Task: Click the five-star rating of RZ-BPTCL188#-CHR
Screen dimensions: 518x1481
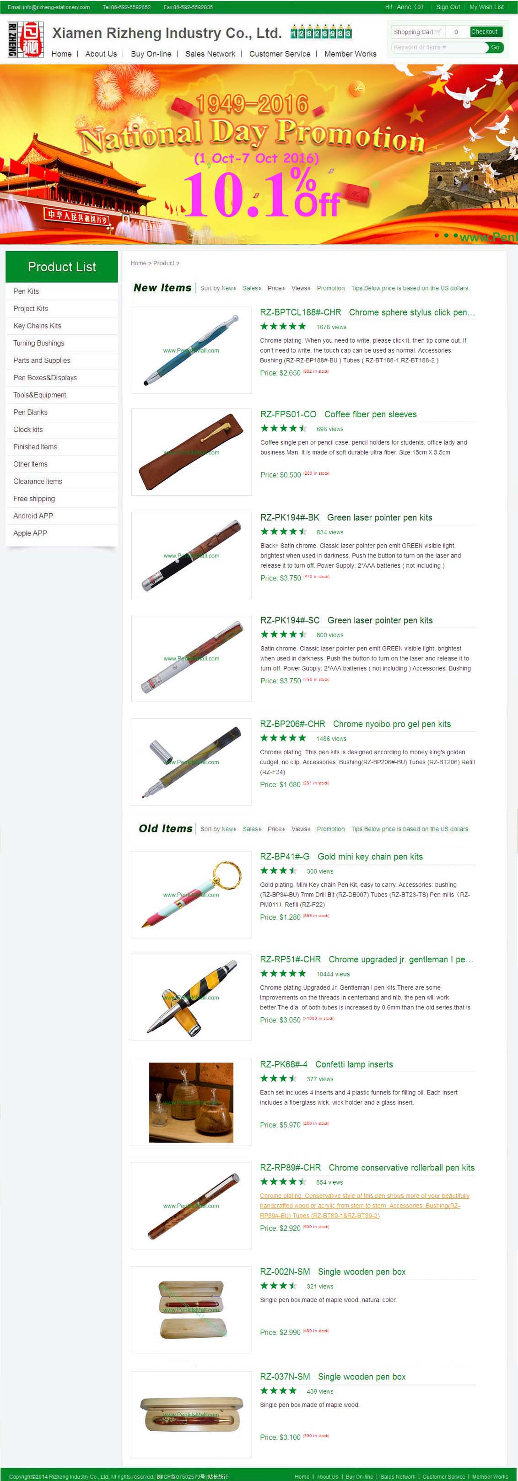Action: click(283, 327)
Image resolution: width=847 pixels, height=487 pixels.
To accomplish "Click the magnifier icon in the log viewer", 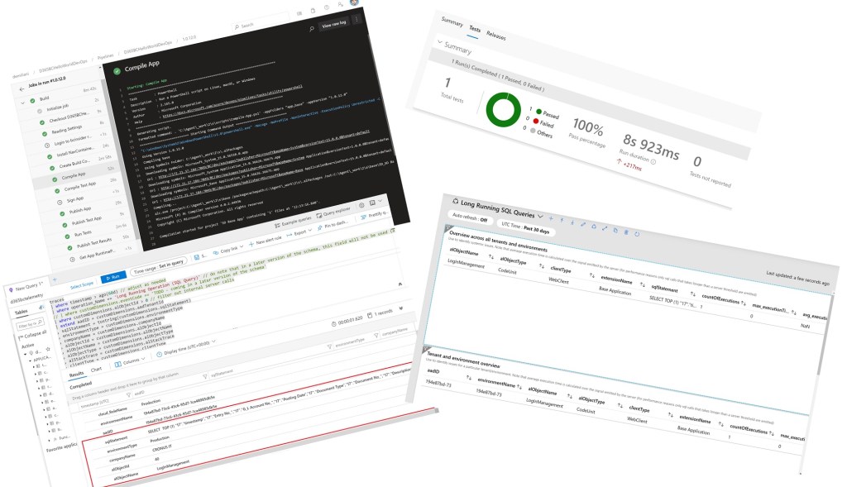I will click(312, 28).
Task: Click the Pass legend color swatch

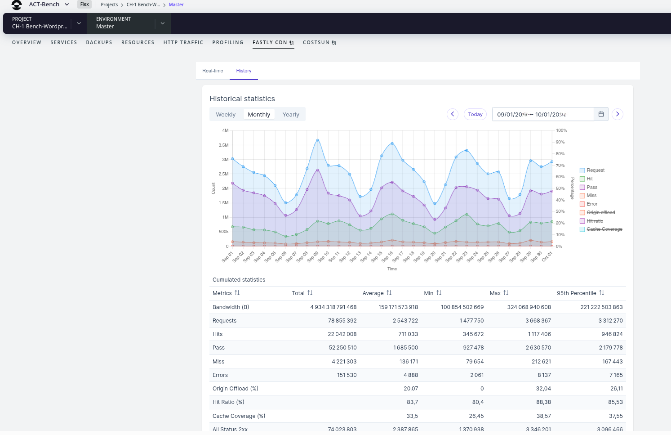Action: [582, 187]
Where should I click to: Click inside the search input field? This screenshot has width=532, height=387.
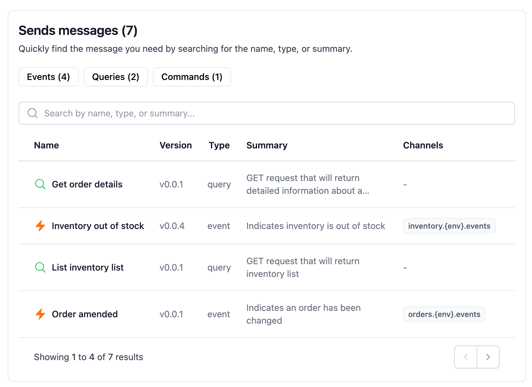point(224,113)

▬▬▬▬▬▬

TASK TO CARRY OUT: Word for word, reproduce each line from the one with "Task: Click the Pass legend color swatch" through the last line of the material above, both included, and drop the pictures.

FINISHED EXERCISE:
Task: Click the Pass legend color swatch

Action: [582, 187]
Where should I click to: Click inside the search input field? This screenshot has width=532, height=387.
point(224,113)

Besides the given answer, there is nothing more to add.